Não obstante tudo isso, a exigência da reflexão permanece, pois ela é um meio valioso para que gradualmente os sujeitos se independentizem e sejam responsáveis sobre suas decisões epistêmicas perante si mesmos, a sociedade e o mundo. Dito de outro modo, a reflexão no anarquismo pede a ligação com o crescimento intelectual (aprendizado) e, assim, com a busca pelo EA ainda que o estado atual do sujeito seja um entendimento (understanding) incompleto, limitado e até parcialmente incoerente com outros sistemas de crenças que possuímos.

Essa perspectiva parece se opor a outras que acreditam ser o resultado final (ex.: um bom café feito por uma máquina ruim) suficiente para igualar, mesmo naquele exato momento da saída do café, as duas máquinas (a que tem fama de fazer bons cafés àquela que não o tem porque não faz)!

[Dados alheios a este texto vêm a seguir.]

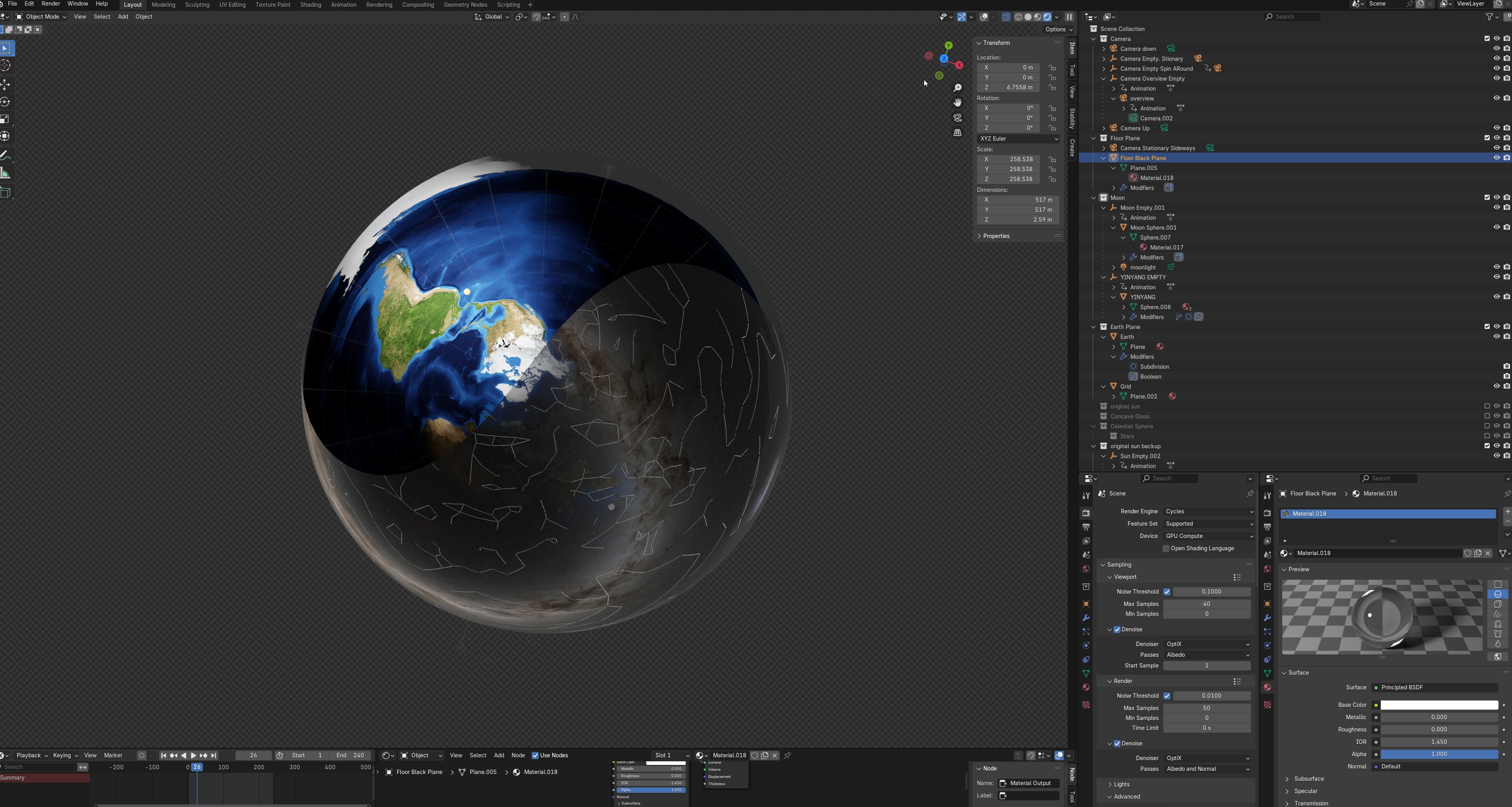Open the Render menu

coord(50,4)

A mesma coisa, no que diz respeito ao valor da reflexão, ocorre, por exemplo, quando alguém S (cientista) pede para S’ (não-cientista) acreditar em X e/ou fazê-lo (a usina nuclear ao lado de sua casa deve ser desejada), e, então, quando S’ acredita em X e/ou o faz, parece não haver valor no mero resultado materialista, mesmo que tudo tenha saído como desejado por S e por S'.

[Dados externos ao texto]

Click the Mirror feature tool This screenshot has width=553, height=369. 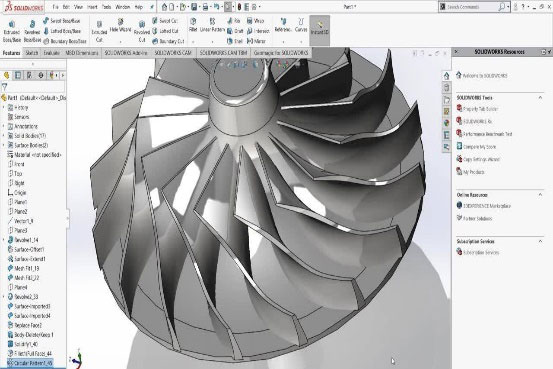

Em resumo, a reflexão possui, na economia da epistemologia anarquista, um valor em si não porque ele garanta a verdade (poderia levar também à falsidade), a coisa em si, etc., mas porque alimenta a busca pela adultez (para se usar um termo mais anarquista), na medida em que responsabiliza epistemicamente os indivíduos perante o outro, bem como perante si mesmo e o mundo, além de também alimentar a busca pela “melhor resposta” do “melhor mundo possível” nas circunstâncias, no tempo e no contexto específicos.